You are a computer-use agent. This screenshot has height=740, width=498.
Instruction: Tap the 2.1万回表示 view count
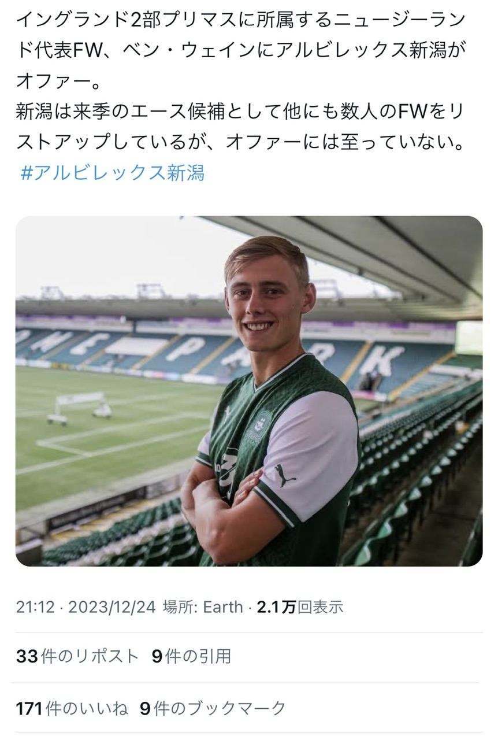tap(300, 606)
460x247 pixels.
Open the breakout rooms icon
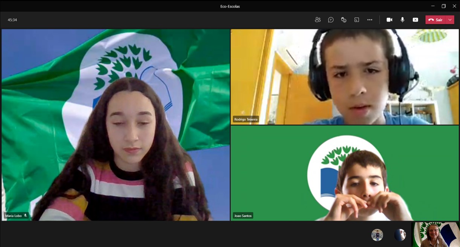pyautogui.click(x=357, y=20)
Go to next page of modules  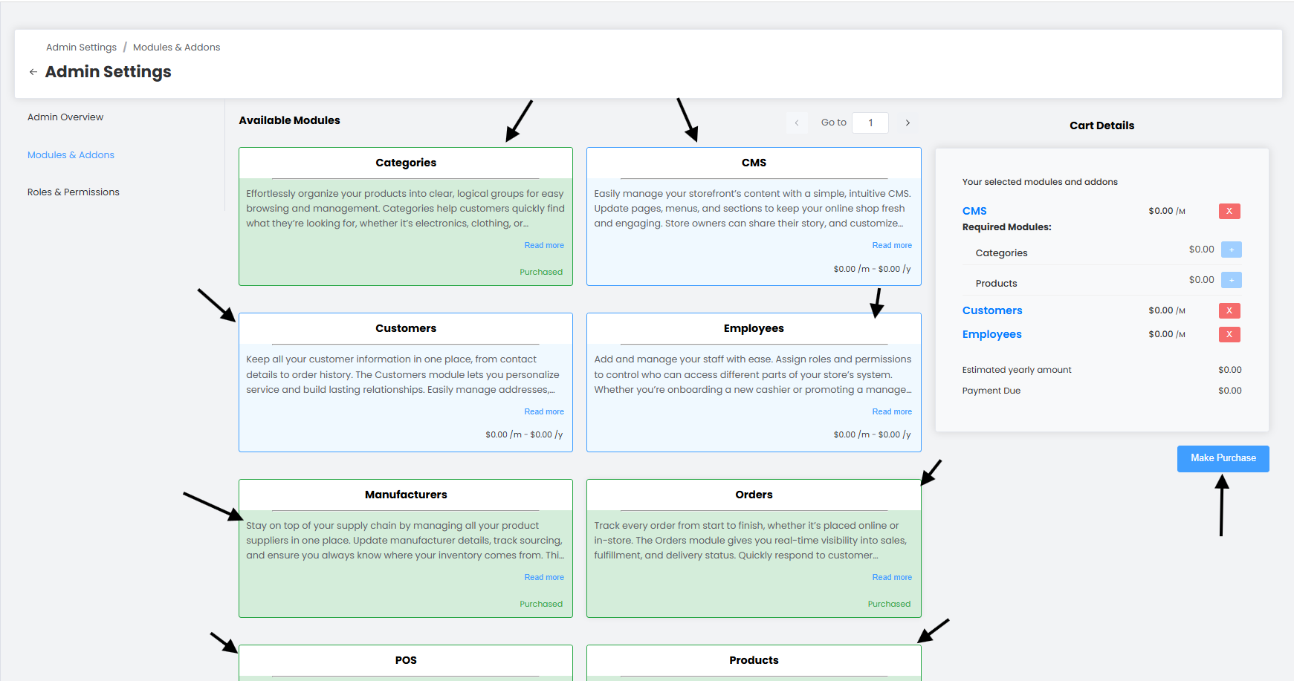point(908,123)
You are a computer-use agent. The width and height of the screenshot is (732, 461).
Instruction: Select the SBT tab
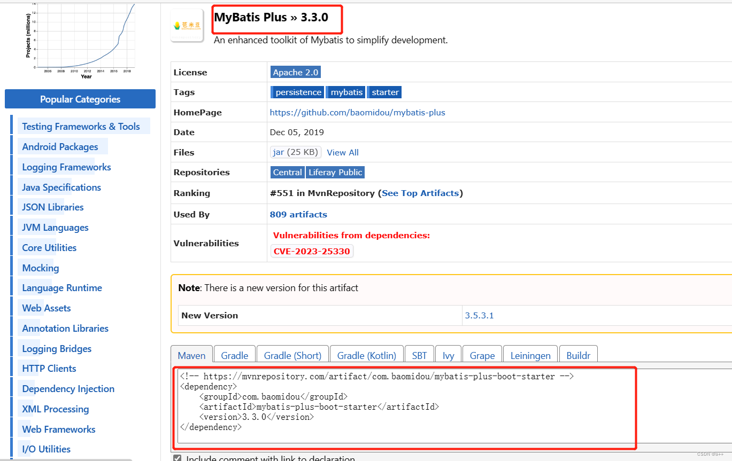click(x=419, y=355)
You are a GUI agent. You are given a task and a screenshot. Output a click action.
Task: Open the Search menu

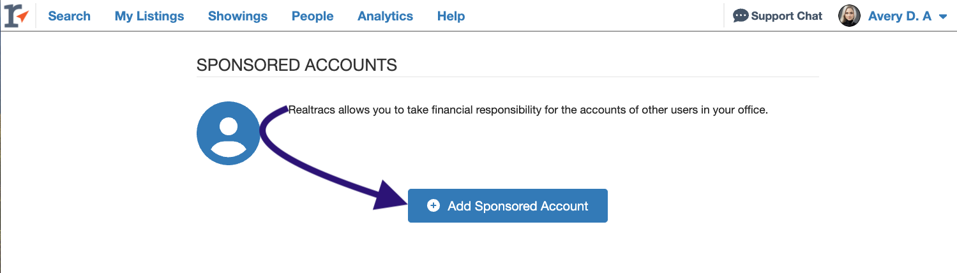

:::::

_Set exercise_. Starting at the line that contains "You are a GUI" and ending at the end of the records, can you give those lines again with "Search" swapped for "View" and nothing else changed? Leave the pictures out of your answer.

_Finished answer_.
You are a GUI agent. You are given a task and a screenshot. Output a click action.
Task: Open the View menu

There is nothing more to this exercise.